▶ **Exercise details**
Output every line of the entries below as a JSON list of strings, one string per line, omitting blank lines.

▶ **Exercise input**
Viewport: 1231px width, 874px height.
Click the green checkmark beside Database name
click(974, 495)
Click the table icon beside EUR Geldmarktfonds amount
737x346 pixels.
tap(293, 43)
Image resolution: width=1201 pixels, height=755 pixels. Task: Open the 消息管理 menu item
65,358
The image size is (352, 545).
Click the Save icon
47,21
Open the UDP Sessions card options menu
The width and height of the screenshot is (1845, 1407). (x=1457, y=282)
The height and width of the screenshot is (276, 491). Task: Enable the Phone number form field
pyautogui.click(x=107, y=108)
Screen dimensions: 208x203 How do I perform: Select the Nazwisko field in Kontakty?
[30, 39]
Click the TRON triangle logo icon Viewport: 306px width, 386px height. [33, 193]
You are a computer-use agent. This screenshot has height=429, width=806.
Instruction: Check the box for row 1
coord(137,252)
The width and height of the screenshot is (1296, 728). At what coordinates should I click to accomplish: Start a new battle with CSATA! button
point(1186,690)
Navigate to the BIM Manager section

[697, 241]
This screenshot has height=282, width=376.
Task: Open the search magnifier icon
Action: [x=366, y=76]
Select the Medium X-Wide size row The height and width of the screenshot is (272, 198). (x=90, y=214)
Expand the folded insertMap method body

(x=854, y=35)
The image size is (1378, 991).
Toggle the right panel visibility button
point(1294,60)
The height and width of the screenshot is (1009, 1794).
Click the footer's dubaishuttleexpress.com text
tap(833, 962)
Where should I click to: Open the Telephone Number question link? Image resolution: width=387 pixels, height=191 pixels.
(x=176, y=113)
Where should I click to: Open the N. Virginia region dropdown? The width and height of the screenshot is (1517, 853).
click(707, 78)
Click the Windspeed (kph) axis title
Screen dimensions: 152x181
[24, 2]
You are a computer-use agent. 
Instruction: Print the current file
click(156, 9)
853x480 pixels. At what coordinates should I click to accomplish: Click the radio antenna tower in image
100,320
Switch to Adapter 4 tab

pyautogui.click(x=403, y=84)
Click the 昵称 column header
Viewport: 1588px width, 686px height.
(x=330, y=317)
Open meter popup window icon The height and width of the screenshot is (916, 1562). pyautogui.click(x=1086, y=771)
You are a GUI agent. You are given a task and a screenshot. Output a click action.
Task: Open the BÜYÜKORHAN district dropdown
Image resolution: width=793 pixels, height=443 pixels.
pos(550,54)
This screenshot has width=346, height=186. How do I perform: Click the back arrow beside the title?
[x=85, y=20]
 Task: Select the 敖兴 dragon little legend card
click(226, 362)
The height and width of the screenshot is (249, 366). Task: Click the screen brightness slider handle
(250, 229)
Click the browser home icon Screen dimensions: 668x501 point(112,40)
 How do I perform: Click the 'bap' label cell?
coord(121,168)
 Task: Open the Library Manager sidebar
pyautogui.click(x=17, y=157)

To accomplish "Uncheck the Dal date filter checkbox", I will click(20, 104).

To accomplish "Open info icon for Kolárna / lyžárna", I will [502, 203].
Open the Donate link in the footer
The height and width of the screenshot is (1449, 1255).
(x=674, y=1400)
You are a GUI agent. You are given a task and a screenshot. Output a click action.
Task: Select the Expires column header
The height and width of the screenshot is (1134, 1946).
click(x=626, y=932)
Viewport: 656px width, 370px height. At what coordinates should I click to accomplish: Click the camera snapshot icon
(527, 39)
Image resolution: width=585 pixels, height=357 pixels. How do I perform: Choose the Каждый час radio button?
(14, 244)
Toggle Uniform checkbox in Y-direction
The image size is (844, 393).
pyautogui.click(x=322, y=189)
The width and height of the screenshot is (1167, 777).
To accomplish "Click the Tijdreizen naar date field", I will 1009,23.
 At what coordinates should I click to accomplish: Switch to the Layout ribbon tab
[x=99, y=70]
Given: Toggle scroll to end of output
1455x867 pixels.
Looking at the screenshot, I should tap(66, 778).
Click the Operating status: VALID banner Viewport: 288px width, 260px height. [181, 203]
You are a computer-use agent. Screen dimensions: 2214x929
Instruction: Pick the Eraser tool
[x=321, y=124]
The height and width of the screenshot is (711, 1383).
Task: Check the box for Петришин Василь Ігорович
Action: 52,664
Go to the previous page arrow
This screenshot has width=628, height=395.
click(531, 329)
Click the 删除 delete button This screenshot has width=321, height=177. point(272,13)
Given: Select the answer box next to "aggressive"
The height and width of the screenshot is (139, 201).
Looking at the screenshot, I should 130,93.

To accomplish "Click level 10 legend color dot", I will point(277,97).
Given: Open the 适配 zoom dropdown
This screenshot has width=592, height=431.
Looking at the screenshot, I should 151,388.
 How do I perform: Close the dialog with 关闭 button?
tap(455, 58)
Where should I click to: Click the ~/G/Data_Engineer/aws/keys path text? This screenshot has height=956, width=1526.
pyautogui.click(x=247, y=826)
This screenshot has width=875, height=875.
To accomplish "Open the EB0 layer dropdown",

▶ **Worked solution**
[
  "Viewport: 1231px width, 874px height.",
  "Click the green checkmark beside Database name",
  "click(974, 495)",
  "Click the table icon beside EUR Geldmarktfonds amount",
  "737x346 pixels.",
  "tap(293, 43)",
  "Image resolution: width=1201 pixels, height=755 pixels. Task: Open the 消息管理 menu item",
  "65,358",
  "The image size is (352, 545).",
  "Click the Save icon",
  "47,21",
  "Open the UDP Sessions card options menu",
  "The width and height of the screenshot is (1845, 1407). (x=1457, y=282)",
  "The height and width of the screenshot is (276, 491). Task: Enable the Phone number form field",
  "pyautogui.click(x=107, y=108)",
  "Screen dimensions: 208x203 How do I perform: Select the Nazwisko field in Kontakty?",
  "[30, 39]",
  "Click the TRON triangle logo icon Viewport: 306px width, 386px height. [33, 193]",
  "You are a computer-use agent. This screenshot has height=429, width=806.",
  "Instruction: Check the box for row 1",
  "coord(137,252)",
  "The width and height of the screenshot is (1296, 728). At what coordinates should I click to accomplish: Start a new battle with CSATA! button",
  "point(1186,690)",
  "Navigate to the BIM Manager section",
  "[697, 241]",
  "This screenshot has height=282, width=376.",
  "Task: Open the search magnifier icon",
  "Action: [x=366, y=76]",
  "Select the Medium X-Wide size row The height and width of the screenshot is (272, 198). (x=90, y=214)",
  "Expand the folded insertMap method body",
  "(x=854, y=35)",
  "The image size is (1378, 991).",
  "Toggle the right panel visibility button",
  "point(1294,60)",
  "The height and width of the screenshot is (1009, 1794).",
  "Click the footer's dubaishuttleexpress.com text",
  "tap(833, 962)",
  "Where should I click to: Open the Telephone Number question link? Image resolution: width=387 pixels, height=191 pixels.",
  "(x=176, y=113)",
  "Where should I click to: Open the N. Virginia region dropdown? The width and height of the screenshot is (1517, 853).",
  "click(707, 78)",
  "Click the Windspeed (kph) axis title",
  "Screen dimensions: 152x181",
  "[24, 2]",
  "You are a computer-use agent. ",
  "Instruction: Print the current file",
  "click(156, 9)",
  "853x480 pixels. At what coordinates should I click to accomplish: Click the radio antenna tower in image",
  "100,320",
  "Switch to Adapter 4 tab",
  "pyautogui.click(x=403, y=84)",
  "Click the 昵称 column header",
  "Viewport: 1588px width, 686px height.",
  "(x=330, y=317)",
  "Open meter popup window icon The height and width of the screenshot is (916, 1562). pyautogui.click(x=1086, y=771)",
  "You are a GUI agent. You are given a task and a screenshot. Output a click action.",
  "Task: Open the BÜYÜKORHAN district dropdown",
  "Image resolution: width=793 pixels, height=443 pixels.",
  "pos(550,54)",
  "This screenshot has width=346, height=186. How do I perform: Click the back arrow beside the title?",
  "[x=85, y=20]",
  " Task: Select the 敖兴 dragon little legend card",
  "click(226, 362)",
  "The height and width of the screenshot is (249, 366). Task: Click the screen brightness slider handle",
  "(250, 229)",
  "Click the browser home icon Screen dimensions: 668x501 point(112,40)",
  " How do I perform: Click the 'bap' label cell?",
  "coord(121,168)",
  " Task: Open the Library Manager sidebar",
  "pyautogui.click(x=17, y=157)",
  "To accomplish \"Uncheck the Dal date filter checkbox\", I will click(20, 104).",
  "To accomplish \"Open info icon for Kolárna / lyžárna\", I will [502, 203].",
  "Open the Donate link in the footer",
  "The height and width of the screenshot is (1449, 1255).",
  "(x=674, y=1400)",
  "You are a GUI agent. You are given a task and a screenshot. Output a click action.",
  "Task: Select the Expires column header",
  "The height and width of the screenshot is (1134, 1946).",
  "click(x=626, y=932)",
  "Viewport: 656px width, 370px height. At what coordinates should I click to accomplish: Click the camera snapshot icon",
  "(527, 39)",
  "Image resolution: width=585 pixels, height=357 pixels. How do I perform: Choose the Каждый час radio button?",
  "(14, 244)",
  "Toggle Uniform checkbox in Y-direction",
  "The image size is (844, 393).",
  "pyautogui.click(x=322, y=189)",
  "The width and height of the screenshot is (1167, 777).",
  "To accomplish \"Click the Tijdreizen naar date field\", I will 1009,23.",
  " At what coordinates should I click to accomplish: Switch to the Layout ribbon tab",
  "[x=99, y=70]",
  "Given: Toggle scroll to end of output",
  "1455x867 pixels.",
  "Looking at the screenshot, I should tap(66, 778).",
  "Click the Operating status: VALID banner Viewport: 288px width, 260px height. [181, 203]",
  "You are a computer-use agent. Screen dimensions: 2214x929",
  "Instruction: Pick the Eraser tool",
  "[x=321, y=124]",
  "The height and width of the screenshot is (711, 1383).",
  "Task: Check the box for Петришин Василь Ігорович",
  "Action: 52,664",
  "Go to the previous page arrow",
  "This screenshot has width=628, height=395.",
  "click(531, 329)",
  "Click the 删除 delete button This screenshot has width=321, height=177. point(272,13)",
  "Given: Select the answer box next to \"aggressive\"",
  "The height and width of the screenshot is (139, 201).",
  "Looking at the screenshot, I should 130,93.",
  "To accomplish \"Click level 10 legend color dot\", I will point(277,97).",
  "Given: Open the 适配 zoom dropdown",
  "This screenshot has width=592, height=431.",
  "Looking at the screenshot, I should 151,388.",
  " How do I perform: Close the dialog with 关闭 button?",
  "tap(455, 58)",
  "Where should I click to: Click the ~/G/Data_Engineer/aws/keys path text? This screenshot has height=956, width=1526.",
  "pyautogui.click(x=247, y=826)",
  "This screenshot has width=875, height=875.",
  "To accomplish \"Open the EB0 layer dropdown\","
]